Freya terlihat buru-buru membawa tas ransel hitam yang disampingkan di bahu kanannya.

"Ya, kok lo keliatan buru-buru banget pulang ke rumah..takut kak Devan ngomelin lo lagi?" Arkan menebak cowok itu berjalan di samping kanan Freya.

"Gue gamau aja buat kak Devan khawatir lagi."

"Kalo gitu gue anterin lo pulang, ya. Biar gue ga terlalu khawatir juga sama lo."

Freya berhenti begitu juga dengan Arkan, "Gausah. Lagian gue bawa motor, kalo udah nyampe gue janji kasih kabar lo deh." Freya menolak, Arkan terlihat kecewa, "Tapi 'kan gue bisa kawal lo di belakang." Arkan berusaha membujuk, namun Freya menggeleng.

"Udah gausah gue bisa sendiri kok, lo juga chat gue nanti kalo udah nyampe rumah oke!" Freya mempercepat jalannya walau sesekali menoleh ke belakang takut Arkan mengikutinya.

Freya benapas lega saat dia tidak melihat Arkan membuntutinya, cewek itu segera melajukan motor sportnya dengan kecepatan rata-rata.

Saat sudah berada di tempat yang di tuju Freya segera turun melepas helmnya kasar.

"Richo! apa yang lo mau sekarang!" Freya teriak menjadi, cewek itu benar-benar geram.

Tepukan tangan dari cowok di depan yang sedang membelakanginya berbalik. Senyuman jahatnya selalu dia tunjukkan.

Cowok putih itu mendekat tidak pernah memudarkan senyuman yang terlihat menjijikan bagi Freya.

"Gue kira lo bakalan dateng sama cowok ga berguna itu."

Richo memutari Freya sambil menatapnya penuh rindu.

"Ternyata gue salah..lo emang cewek idaman gue banget. Cewek pemberani yang ga pernah mikirin resiko apapun..termasuk bertemu dengan rival-nya sendiri."

Freya menatap murka, "Apa tujuan lo nyuruh gue kesini!"

Bibir Richo semakin lebar, tersenyum puas saat mendengar ucapan atau kekesalan cewek itu, "Jangan harap tawuran kemarin itu adalah terakhir, Freya!" kali ini Richo berucap serius dia menatap Freya bengis.

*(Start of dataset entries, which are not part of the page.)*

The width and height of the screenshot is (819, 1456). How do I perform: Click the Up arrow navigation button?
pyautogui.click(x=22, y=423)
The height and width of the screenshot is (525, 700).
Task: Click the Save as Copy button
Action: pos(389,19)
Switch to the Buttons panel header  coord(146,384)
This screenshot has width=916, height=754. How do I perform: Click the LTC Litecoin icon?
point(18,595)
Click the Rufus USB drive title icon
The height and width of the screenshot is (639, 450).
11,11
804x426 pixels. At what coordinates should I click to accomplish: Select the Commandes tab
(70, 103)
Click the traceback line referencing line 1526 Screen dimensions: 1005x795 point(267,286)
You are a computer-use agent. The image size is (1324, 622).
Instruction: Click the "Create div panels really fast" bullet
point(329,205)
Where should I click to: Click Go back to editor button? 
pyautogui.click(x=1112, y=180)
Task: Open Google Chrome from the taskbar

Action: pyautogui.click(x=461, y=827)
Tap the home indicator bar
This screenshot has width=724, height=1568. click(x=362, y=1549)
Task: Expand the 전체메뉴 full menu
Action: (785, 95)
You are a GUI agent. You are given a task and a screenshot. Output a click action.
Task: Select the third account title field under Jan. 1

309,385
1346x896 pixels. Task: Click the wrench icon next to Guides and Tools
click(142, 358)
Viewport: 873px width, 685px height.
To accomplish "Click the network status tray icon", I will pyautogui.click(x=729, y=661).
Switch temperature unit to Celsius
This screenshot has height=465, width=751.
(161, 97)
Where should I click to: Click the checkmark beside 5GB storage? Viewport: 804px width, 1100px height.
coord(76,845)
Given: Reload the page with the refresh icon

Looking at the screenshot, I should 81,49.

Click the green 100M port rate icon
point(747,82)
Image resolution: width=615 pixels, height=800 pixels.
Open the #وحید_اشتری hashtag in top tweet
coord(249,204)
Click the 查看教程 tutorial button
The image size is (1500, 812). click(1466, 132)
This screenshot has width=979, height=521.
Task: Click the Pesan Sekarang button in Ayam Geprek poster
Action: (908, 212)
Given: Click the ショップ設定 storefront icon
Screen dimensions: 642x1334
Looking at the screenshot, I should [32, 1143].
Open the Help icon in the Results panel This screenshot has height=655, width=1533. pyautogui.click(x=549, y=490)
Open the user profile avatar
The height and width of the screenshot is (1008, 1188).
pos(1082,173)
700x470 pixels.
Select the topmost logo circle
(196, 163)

"Apa mau lo?" iris mereka saling menumbuk terlihat jelas jika Freya sangat membencinnya.

"Tantangan gue, besok..lo harus dateng ke lokasi yang gue kirim nanti, kita buktikan siapa yang paling kuat.. apabila gue kalah gue siap nerima apapun itu dari lo. Dan..kalo lo kalah lawan gue, lo harus jadi cewek sekaligus babu gue buat selamanya!"  

Freya langsung menyetujui tanpa berpikir berkalli-kali, "Oke gue setuju."

Mereka berjabat tangan tanda bahwa keduanya saling menyetujui.